Restate word for word the section of the entries that opens at the line containing "Viewport: 558px width, 392px" and closes at the line containing "Screen dimensions: 766x692", both lines kept, pictures dropped.

>>>>>

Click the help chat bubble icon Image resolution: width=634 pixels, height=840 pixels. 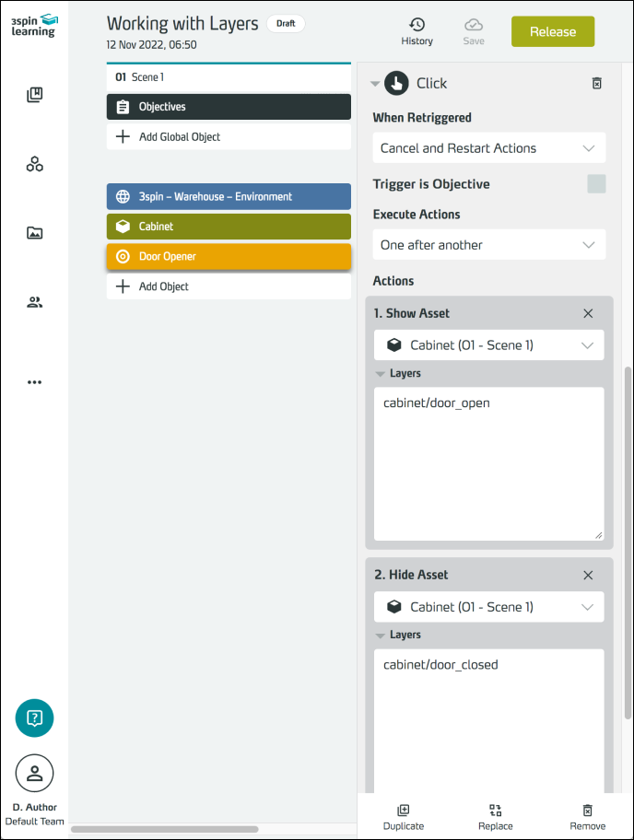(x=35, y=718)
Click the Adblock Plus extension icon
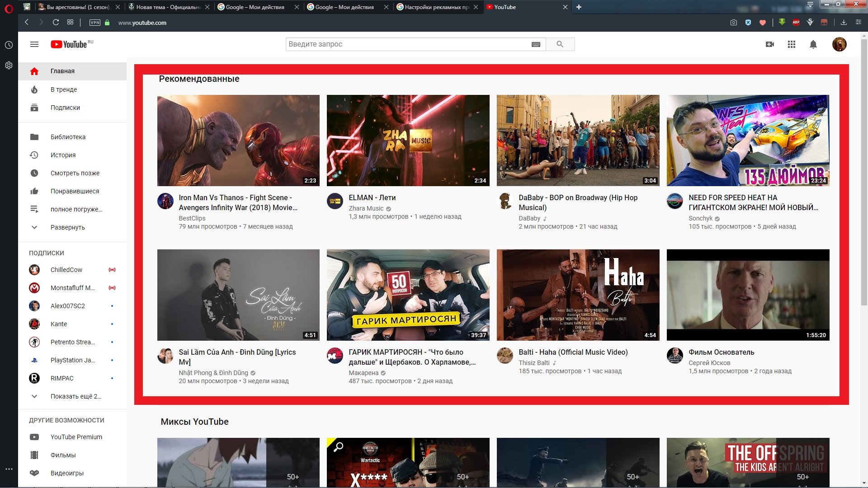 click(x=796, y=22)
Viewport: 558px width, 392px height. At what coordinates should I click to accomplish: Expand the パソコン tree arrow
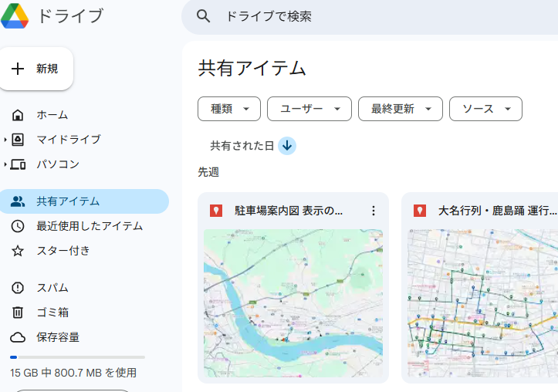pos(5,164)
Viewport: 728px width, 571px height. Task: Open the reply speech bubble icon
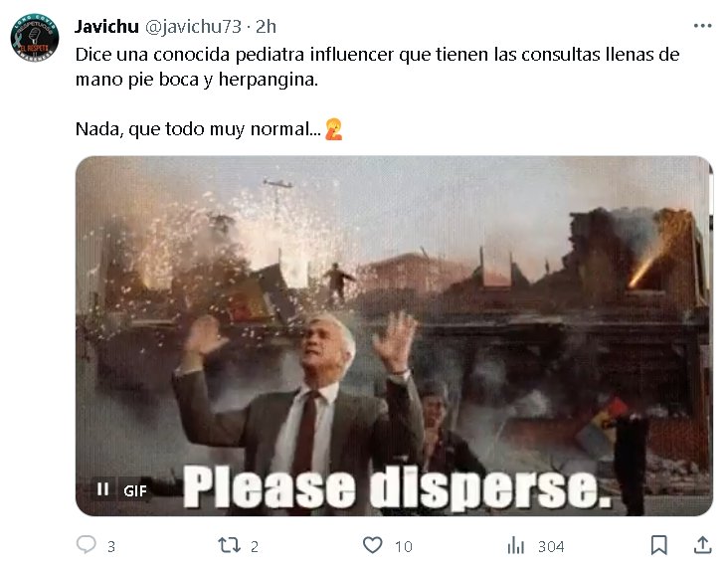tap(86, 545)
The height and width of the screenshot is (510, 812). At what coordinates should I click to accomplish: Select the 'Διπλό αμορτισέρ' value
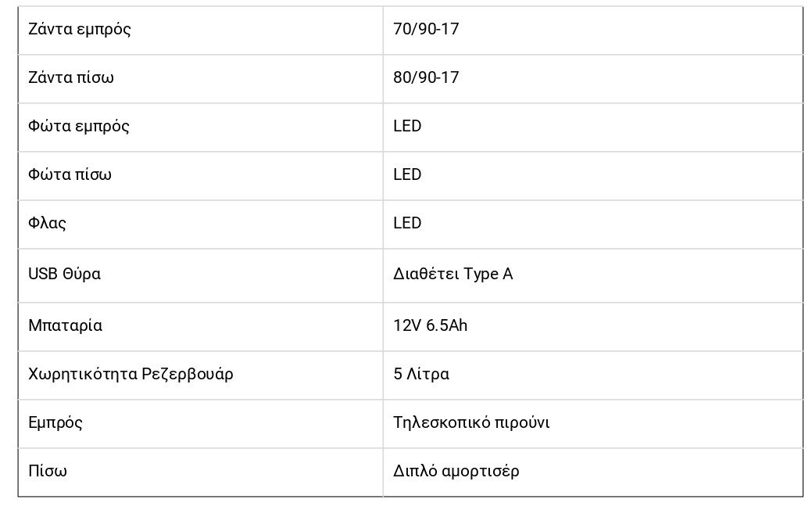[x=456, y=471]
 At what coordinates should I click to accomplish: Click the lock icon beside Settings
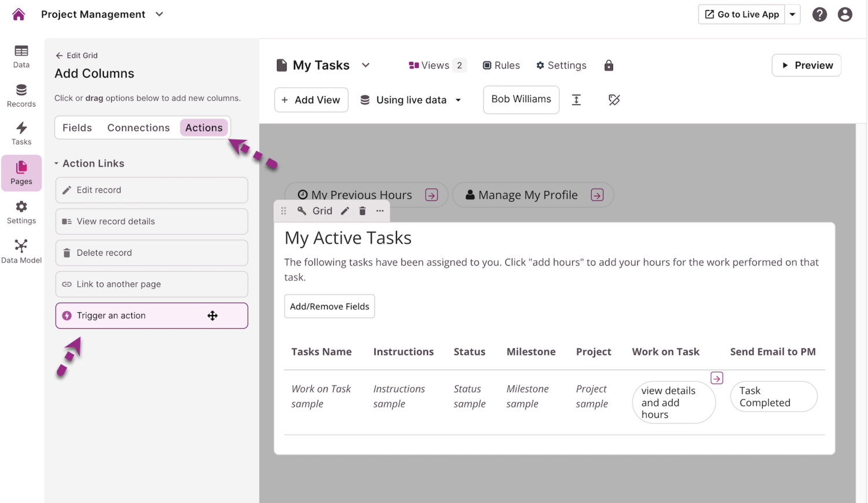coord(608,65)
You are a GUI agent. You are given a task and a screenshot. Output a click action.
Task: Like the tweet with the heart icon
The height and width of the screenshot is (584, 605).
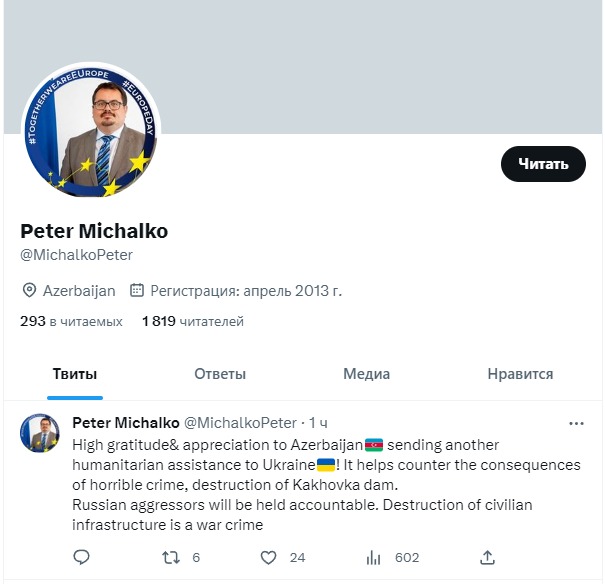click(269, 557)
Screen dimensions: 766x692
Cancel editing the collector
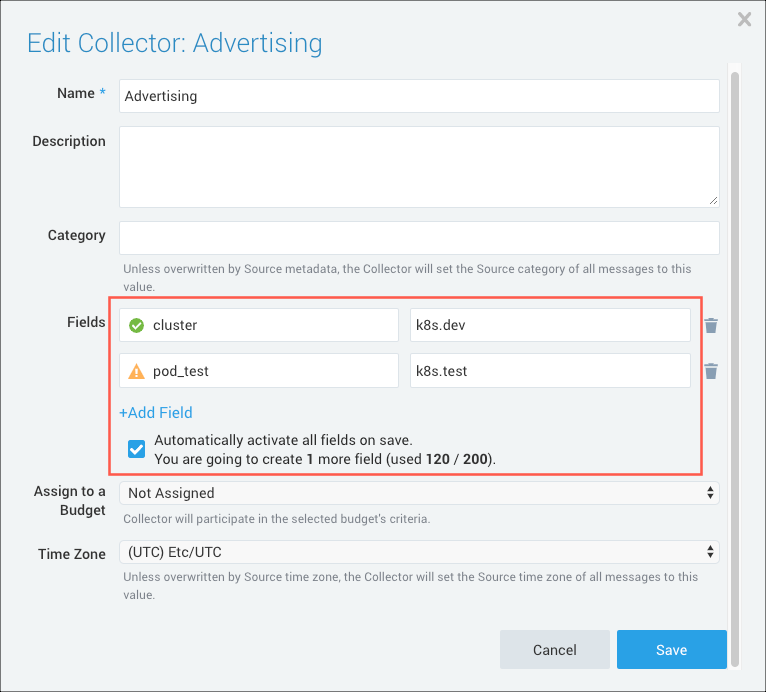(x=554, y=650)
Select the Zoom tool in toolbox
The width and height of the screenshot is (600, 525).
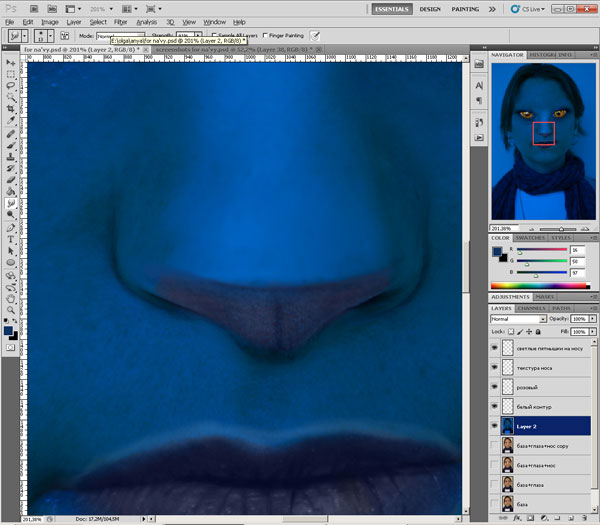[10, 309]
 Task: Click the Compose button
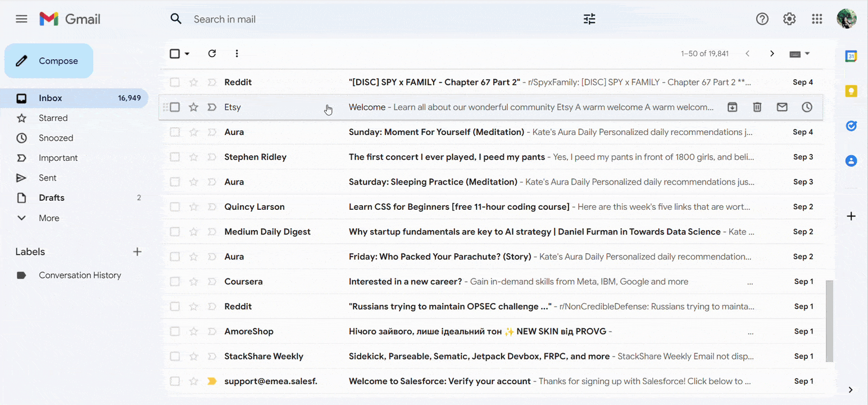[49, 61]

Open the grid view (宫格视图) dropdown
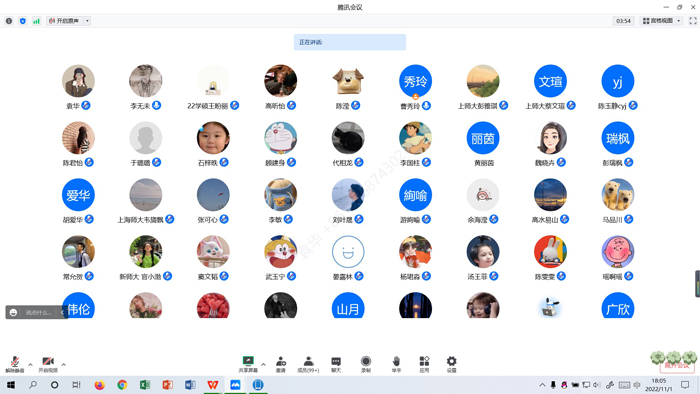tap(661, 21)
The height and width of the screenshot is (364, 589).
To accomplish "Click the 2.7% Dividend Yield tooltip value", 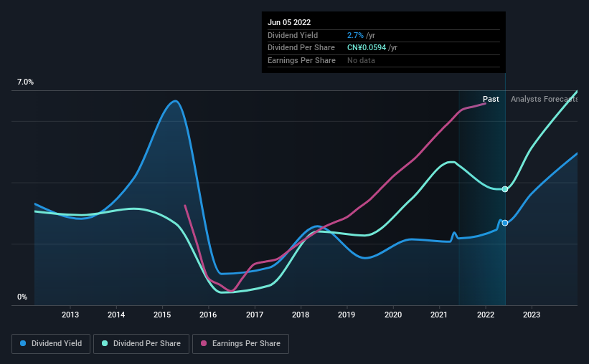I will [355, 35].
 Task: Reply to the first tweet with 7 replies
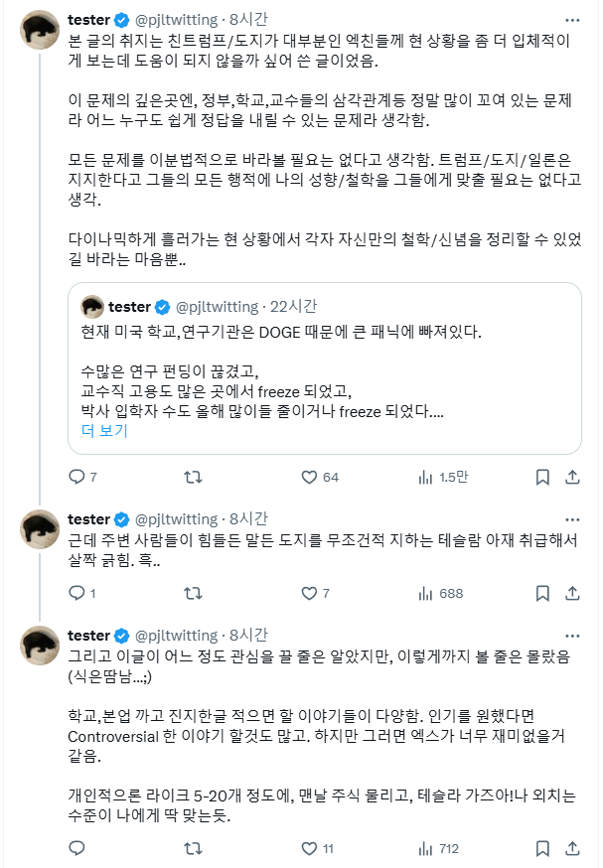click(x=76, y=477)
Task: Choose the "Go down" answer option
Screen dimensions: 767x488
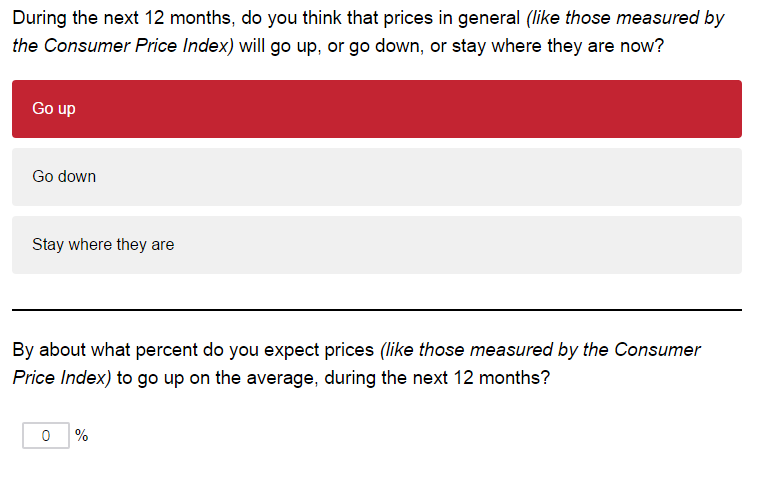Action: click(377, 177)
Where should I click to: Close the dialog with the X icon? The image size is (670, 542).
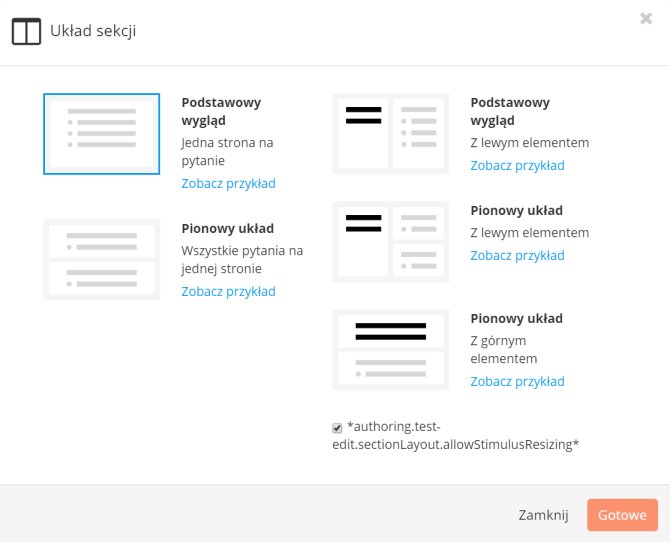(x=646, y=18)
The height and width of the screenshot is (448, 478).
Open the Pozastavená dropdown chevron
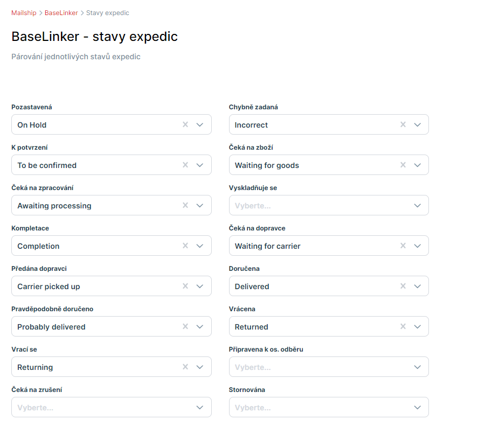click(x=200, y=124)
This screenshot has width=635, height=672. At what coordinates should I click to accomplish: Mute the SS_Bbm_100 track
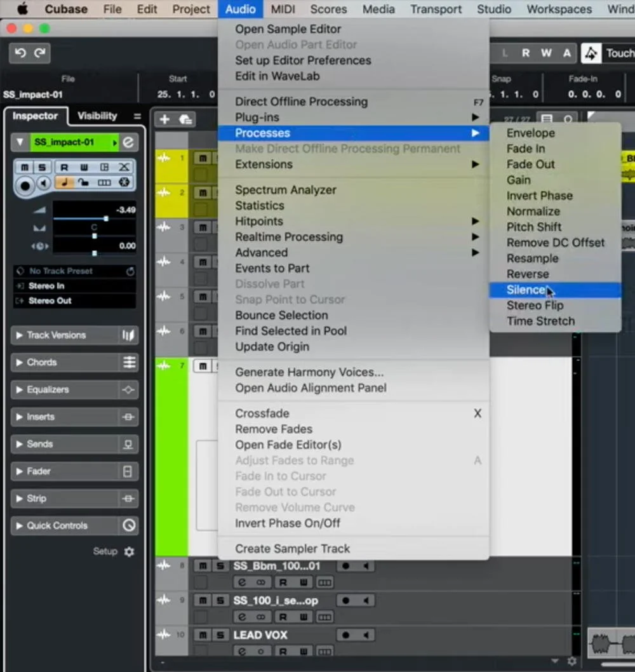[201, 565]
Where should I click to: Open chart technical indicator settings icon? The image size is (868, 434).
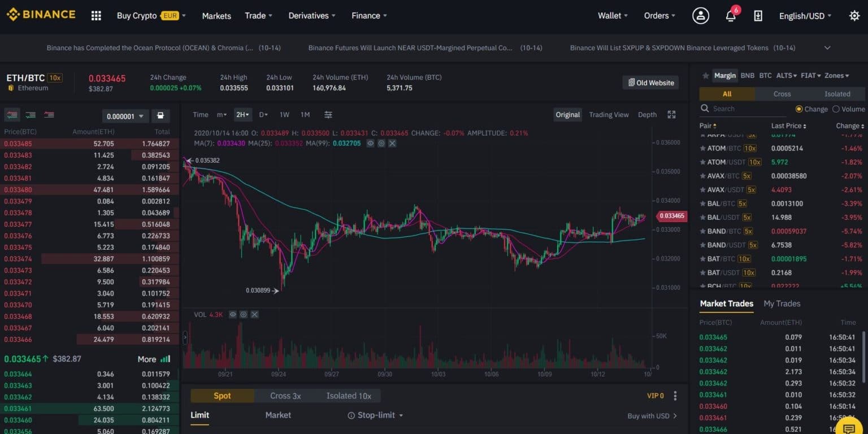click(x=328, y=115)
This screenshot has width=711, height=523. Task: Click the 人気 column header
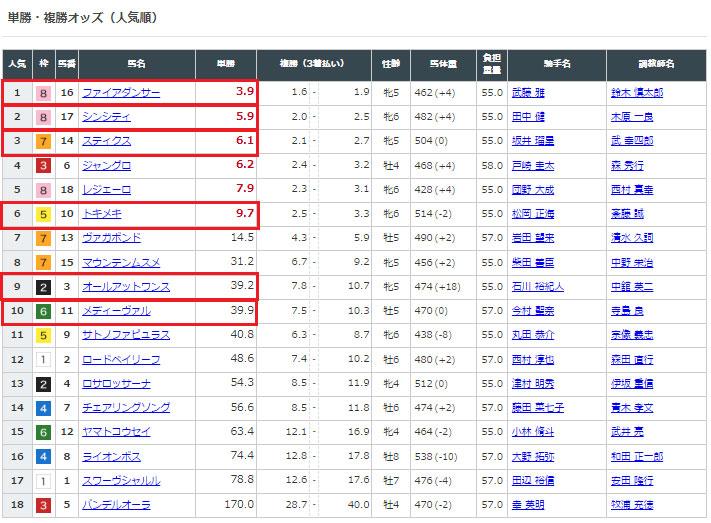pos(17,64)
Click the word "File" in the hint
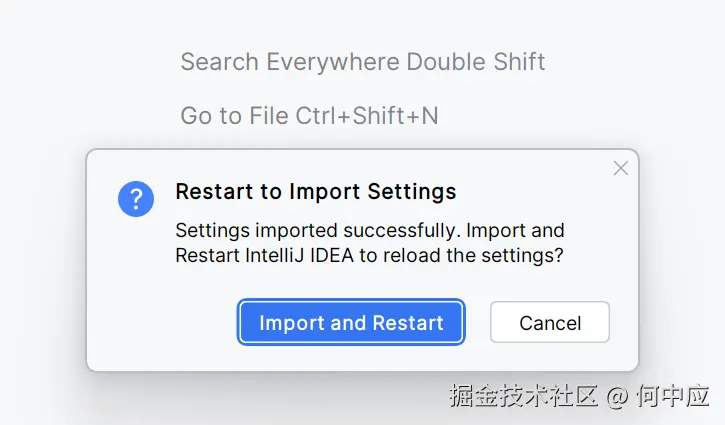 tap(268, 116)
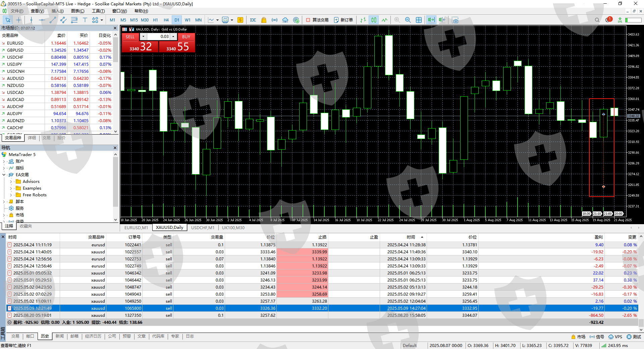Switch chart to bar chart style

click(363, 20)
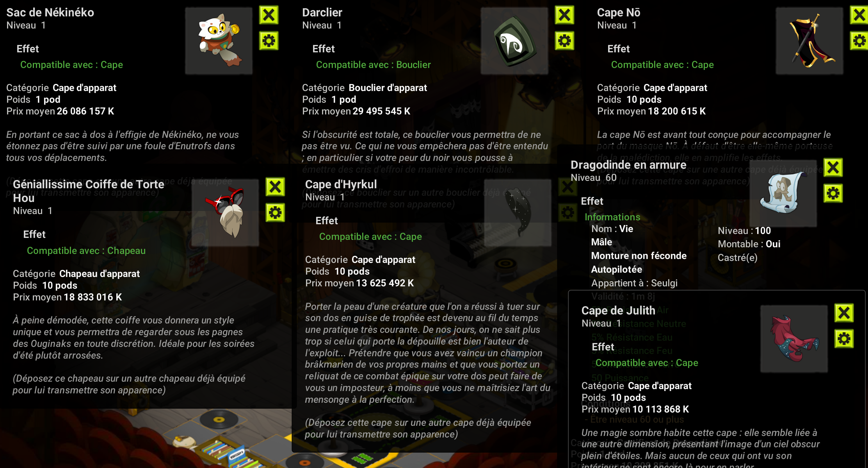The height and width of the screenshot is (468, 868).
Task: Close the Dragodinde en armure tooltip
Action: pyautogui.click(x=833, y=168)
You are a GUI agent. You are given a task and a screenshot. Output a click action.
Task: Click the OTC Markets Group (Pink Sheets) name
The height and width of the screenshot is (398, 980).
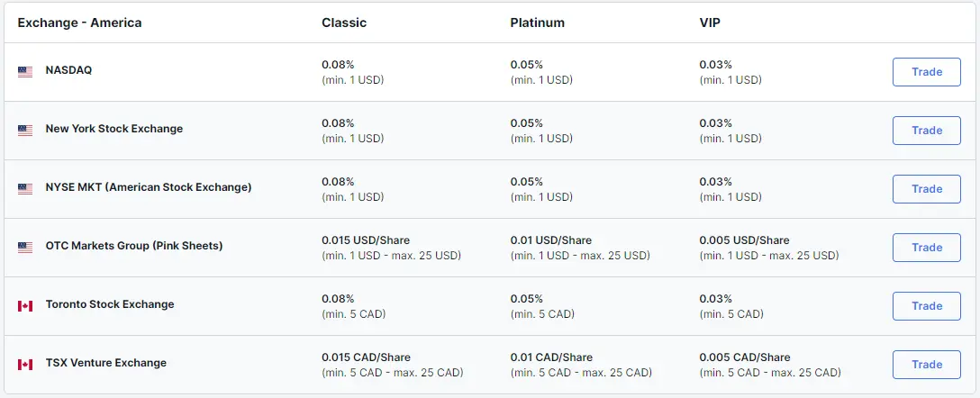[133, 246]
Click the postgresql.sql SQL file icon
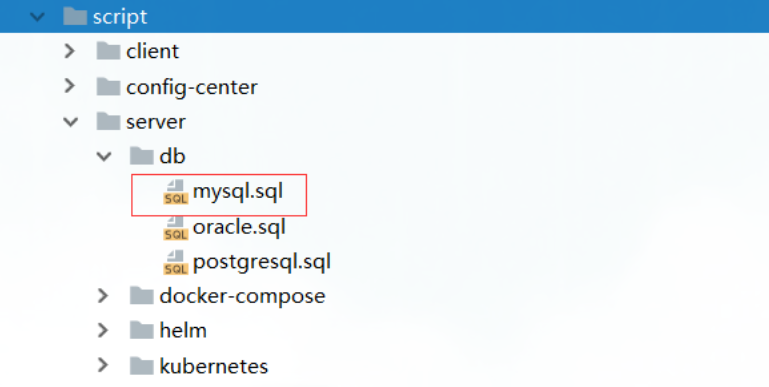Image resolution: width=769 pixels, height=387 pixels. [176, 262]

<<<<<

** RESULT **
Viewport: 558px width, 392px height. At what coordinates should I click to accomplish: Expand the パソコン tree arrow
pos(5,164)
Viewport: 728px width, 571px height. Task: Open the reply speech bubble icon
tap(86, 545)
The height and width of the screenshot is (510, 812). At what coordinates should I click to accomplish: Select the 'Διπλό αμορτισέρ' value
[x=456, y=471]
 At what coordinates should I click to accomplish: Click the lock icon beside Settings
coord(608,65)
You are a GUI agent. You are given a task and a screenshot. Output a click action.
Task: Like the tweet with the heart icon
The height and width of the screenshot is (584, 605).
click(269, 557)
Screen dimensions: 766x692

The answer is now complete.